ЕВГЕНИЙ ДЯТЛОВ: Да. И я… То есть, наверное, всё… всё… всё голосовое богатство агафоновское, оно… я… я был пронизан им, поэтому, возможно, конечно, можно услышать какие-то отголоски в моём исполнении, я не знаю. Скорее всего, я до сих пор, по-моему, не избавился от этого, и как-то странно…
ОЛЕГ: В программе… в одной из следующих программ, когда отзвучали последние аккорды романса «Я встретил Вас», я не мог не удержаться, пусть опять-таки это не сильно ново, повторить: «И то же в Вас очарованье, и та ж в душе моей любовь». Есть в этой лирической формуле какой-то окончательный, точный ответ. Очарование Агафонова не проходит никогда. Любовь, которую рождает в душе это очарование, будет, наверное, оставаться той же, хоть мы – не растём, не взрослеем, а, может быть, даже, в каком-то смысле становимся всё старше и старше, мудрее, может быть, печальнее, но, тем не менее, та… искра – одновременно правды и счастья, которая звучала тогда – в 85-м, в 86-м, она, наверное, горит и до сих пор.

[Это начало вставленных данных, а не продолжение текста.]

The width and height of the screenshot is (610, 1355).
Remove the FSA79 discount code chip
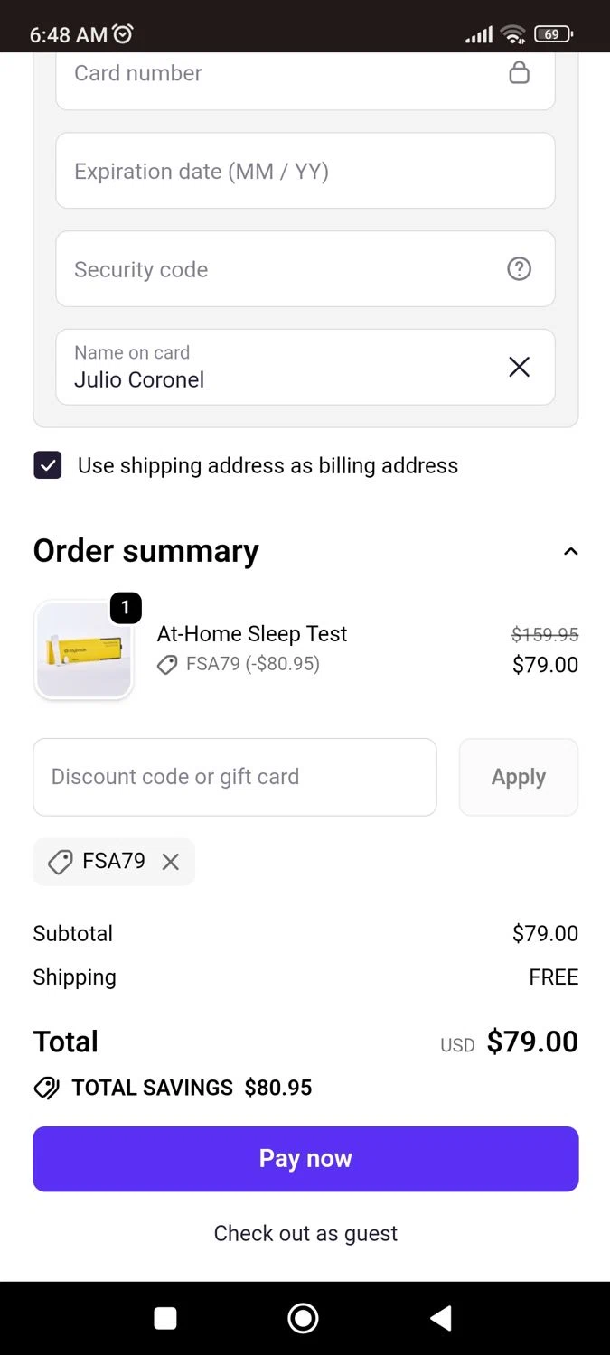click(171, 862)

Знаете, было время у нас с Женей о многом наговориться, но вот в последние пять лет работа сильно разбросала по очень разным… и студиям, и спецификам, по разным жанрам, по разным городам. Я думаю, что очень долго мы сейчас говорим – за пять лет паузы в общении есть, что вспомнить, чем поделиться, но я попрошу сейчас, чтобы прозвучала песня.
Евгений Дятлов поёт романс «Капризная, упрямая…» под собственный аккомпанемент на гитаре.
(Аплодисменты).
Что-то не так.
ЕВГЕНИЙ ДЯТЛОВ: «Что, ещё дубль?»
Женский голос: «Да, будьте любезны! Очень нам понравилось!»
Евгений исполняет романс «Капризная, упрямая…» ещё раз (аплодисменты).
Далее наступает и затягивается «техническая пауза», слышатся разные реплики.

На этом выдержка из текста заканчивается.